# Task requirements
Can you copy out word for word the lines below, starting at the line that contains "You are a GUI" and ending at the line that contains "Viewport: 1180px width, 592px", with both of those lines included?

# Provided records
** BEGIN **

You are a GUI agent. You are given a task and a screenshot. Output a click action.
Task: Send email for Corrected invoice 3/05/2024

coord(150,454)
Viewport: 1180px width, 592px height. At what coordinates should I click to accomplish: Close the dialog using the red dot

** END **
** BEGIN **

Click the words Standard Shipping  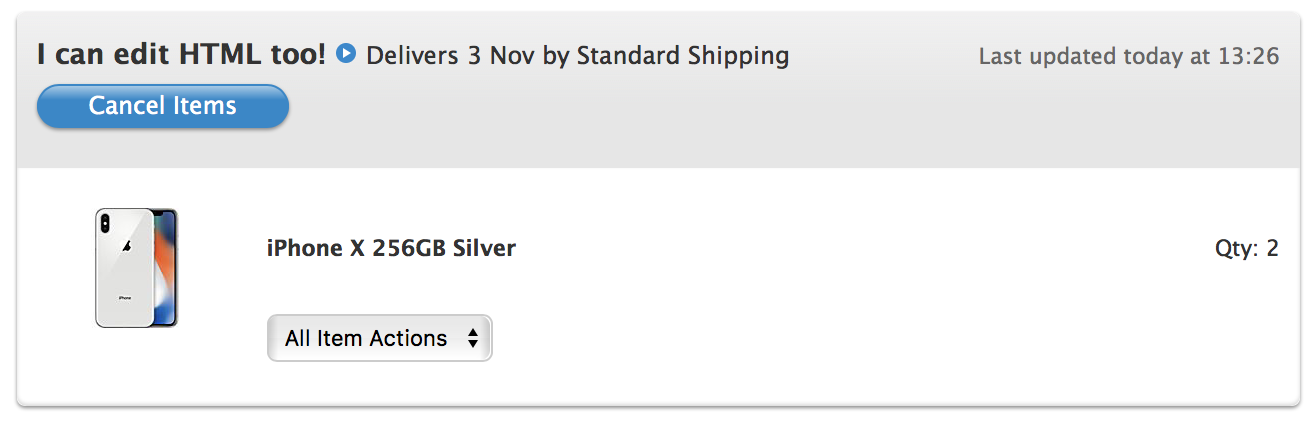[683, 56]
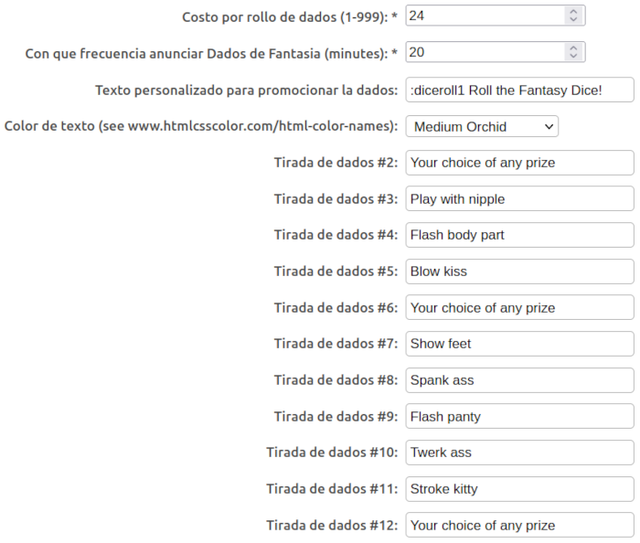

** END **

# Correct response
You are a GUI agent. You are given a task and a screenshot. Output a click action.
Task: Send email for Corrected invoice 3/05/2024

coord(150,454)
Viewport: 1180px width, 592px height. At what coordinates should I click to accomplish: Close the dialog using the red dot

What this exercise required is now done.